__Extrait à lire__
Une gifle au public lors du vernissage de l’exposition "Micropolitiques"
au Centre National d’Art Contemporain de Grenoble.

"Tout est micro dans notre vie" (Y. Aupetitalent)

I - Le Magasin, comme son nom l’indique, est un endroit où l’on vend de la marchandise. En l’occurrence de la camelote culturelle pour Grenoblois moyens. C’est de vous que je parle.

II - Cette camelote se vend sous l’étiquette "d’art contemporain", ce qui est une véritable fraude à la consommation. Primo, certains chnoques exposés sont contemporains depuis trois ou quatre décennies (Buren, Pistoletto, Villeglé) ; deuxio, le Magasin les avait déjà exhibés dans les années 80. Mais qu’attendre du commerce, sinon la duperie du gogo ? Hermès n’est pas pour rien le dieu duplice du vol et du commerce, le dieu de la communication (pub, propagande), c’est-à-dire le dieu du boniment et du double langage.

III - Que le commerce nous vole nos vies pour nous vendre de la mort en retour, c’est ce dont le plus obtus lecteur du Dauphiniais commence à se douter. Le commerce n’arrive plus à dissimuler les morts, ni les causes de leur mort (le profit, la falsification) ; ni que le crime lui profite. Mais il arrive encore à retarder la révolte en faisant diversion, en stupéfiant les survivants (ou plutôt les sous-vivants, les morts-vivants), à l’aide de l’hypnose.

IV - Il y a des jours où la religion est l’opium du peuple et des jours où c’est l’inverse. Mais chaque jour, sous une forme ou sous une autre, de gré ou de force, le commerce vend sa came aux défoncés. Ainsi le Magasin vend de la came culturelle mêlée d’un zeste de politique, à sa clientèle de bien-pensants : rombières en shopping, bureaucrabes socio-culs, hérons et mandarins universitaires, fayots des Beaux-Arts anxieux de passer leur diplôme d’artiste pour mieux se vendre. Toute la piétaille des artisticules dont l’organe central est fort à propos Le Petit Butin. Tous les festiveaux et déveaux de Télérama, des Inrockuptibles, de France Inter et d’Arte, en quête permanente de bonne conscience à bon marché.

V - La culture c’est la règle, l’art c’est l’exception. Contrairement à ce que prétend son sous-titre, ce n’est pas de l’art contemporain, mais de la culture (la Loi et l’Ordre), que vend le Magasin à une clientèle en demande d’autorité, toujours prête à saliver à la clochette du maître. A quêter son approbation en se ruant sur tous les gris-gris, fétiches, gadgets qu’on lui jette comme des harengs aux otaries. Mais de l’art contemporain, on n’en trouvera pas au Magasin. Forcément : il n’est pas à vendre.

__Énoncé 1__
Transcrivez le passage du pamphlet sur l'exposition « Micropolitiques » compris entre "I - Le Magasin, comme" et "du double langage.", ces deux passages inclus.
__Énoncé 2__
Répondez aux questions suivantes d'après le pamphlet sur l'exposition « Micropolitiques ».
(a) Quels artistes exposés sont présentés comme contemporains depuis trois ou quatre décennies ?
(b) Quelle publication est désignée comme l'organe central des artisticules ?
(c) Selon la section V, qu'est-ce qui est la règle et qu'est-ce qui est l'exception ?
__Énoncé 3__
Prolongez le pamphlet sur l'exposition « Micropolitiques » à la suite de sa dernière phrase.

Données de coordonnées des éléments
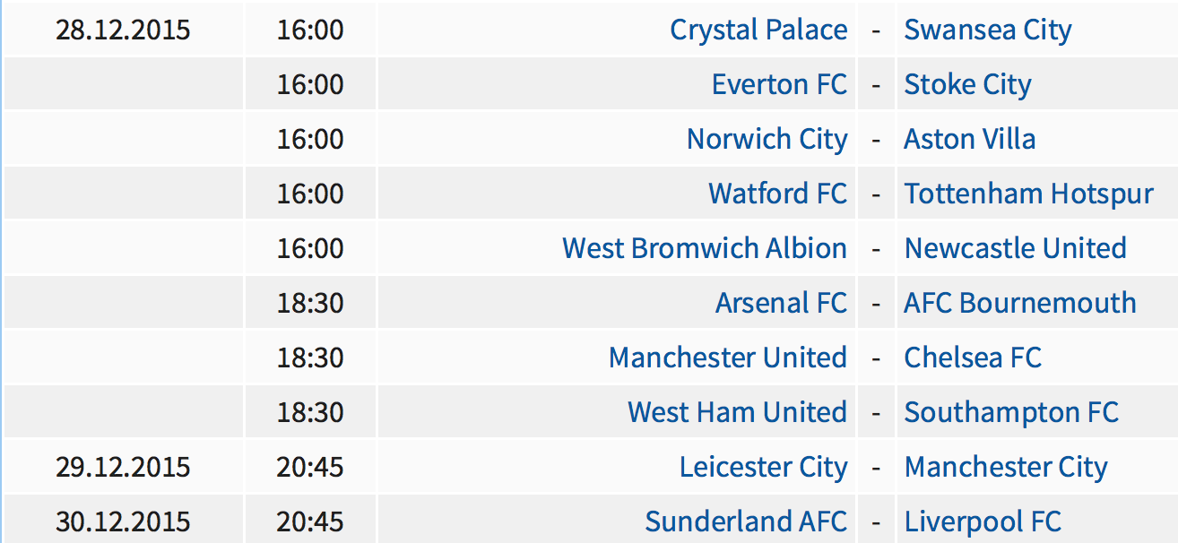The image size is (1178, 543).
Task: Open the Tottenham Hotspur team page
Action: pyautogui.click(x=1028, y=194)
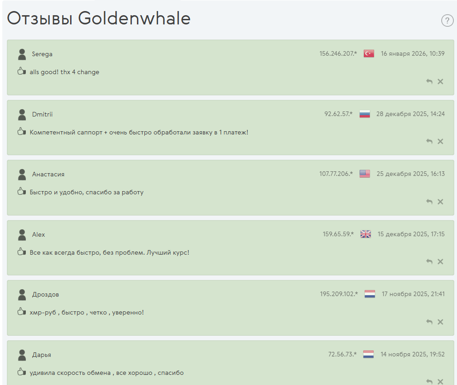The image size is (457, 385).
Task: Click the US flag on Анастасия's review
Action: click(365, 174)
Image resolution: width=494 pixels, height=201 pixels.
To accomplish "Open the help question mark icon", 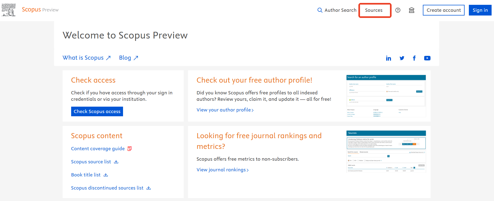I will click(x=398, y=10).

__Réponse attendue 1__
I - Le Magasin, comme son nom l’indique, est un endroit où l’on vend de la marchandise. En l’occurrence de la camelote culturelle pour Grenoblois moyens. C’est de vous que je parle.

II - Cette camelote se vend sous l’étiquette "d’art contemporain", ce qui est une véritable fraude à la consommation. Primo, certains chnoques exposés sont contemporains depuis trois ou quatre décennies (Buren, Pistoletto, Villeglé) ; deuxio, le Magasin les avait déjà exhibés dans les années 80. Mais qu’attendre du commerce, sinon la duperie du gogo ? Hermès n’est pas pour rien le dieu duplice du vol et du commerce, le dieu de la communication (pub, propagande), c’est-à-dire le dieu du boniment et du double langage.

__Réponse attendue 2__
(a) Buren, Pistoletto et Villeglé.
(b) Le Petit Butin.
(c) La culture est la règle, l'art est l'exception.

__Réponse attendue 3__
VI - Des dizaines d’années après Dada, les surréalistes et l’Internationale Situationniste, on a honte de devoir rappeler que le seul art contemporain, c’est l’art de vivre. Que dans l’extrémité où nous réduit le commerce, la vie étant l’ensemble des fonctions qui résistent à la mort, l’art ne peut être que révolte, et l’artiste, celui qui passe à l’acte. Tant pis pour tous les arriérés, corporatistes et boutiquiers, titulaires et diplômés, qui nous vendent encore leur micro savoir-faire, leur micro diversion (ah, les rayures de Buren, verticales ou horizontales ?), et s’acharnent à chevaucher la vieille haridelle de l’Art d’Origine Contrôlée.

VII - Saluons les véritables artistes contemporains : les malades du sida qui arrachent leur vie aux charognards des laboratoires, les peuples aborigènes qui résistent à la destruction de leur habitat, les braves qui s’enchaînent aux arbres pour barrer la route aux engins, les enfants des cités qui brûlent des voitures plutôt que des loups. (Que n’a-t-on brûlé dès l’origine les cités qui ont fabriqué ces incendiaires.)
Saluons les mutins du commerce mondial, rebelles au pillage des hommes et du milieu, réfractaires aux trafics et aux trafiquages. Sans eux ne régnerait que la loi du marché poussée jusqu’à ses mortelles conséquences.

VIII - Mais qu’attendre du Magasin et de ses commanditaires ? Le Ministère de la Culture, la DRAC (Direction Régionale des Affaires Culturelles), la Région Rhône-Alpes, le Département de l’Isère et la Ville de Grenoble. Croit-on un instant que ces bureaux de propagande financeraient des manifestations de révolte ? Croit-on un instant qu’ils financeraient autre chose que des opérations de communication ? (Et l’on passe sur les plaisantes anecdotes de copinage et de gaspillage qui abondent parmi les habitués du Magasin.)
Qui paye, commande : la subvention ou la subversion.
Artistes, crachez dans la soupe !
Mordez la main qui vous nourrit !

IX - Aussi bien, qu’attendre d’une citoyenneté qui se dégrade en clientèle ? D’une ville qui se gargarise de progressisme mais falsifie sa mémoire ?
 La Journée des Tuiles ? Une émeute fiscale fomentée par le parti féodal.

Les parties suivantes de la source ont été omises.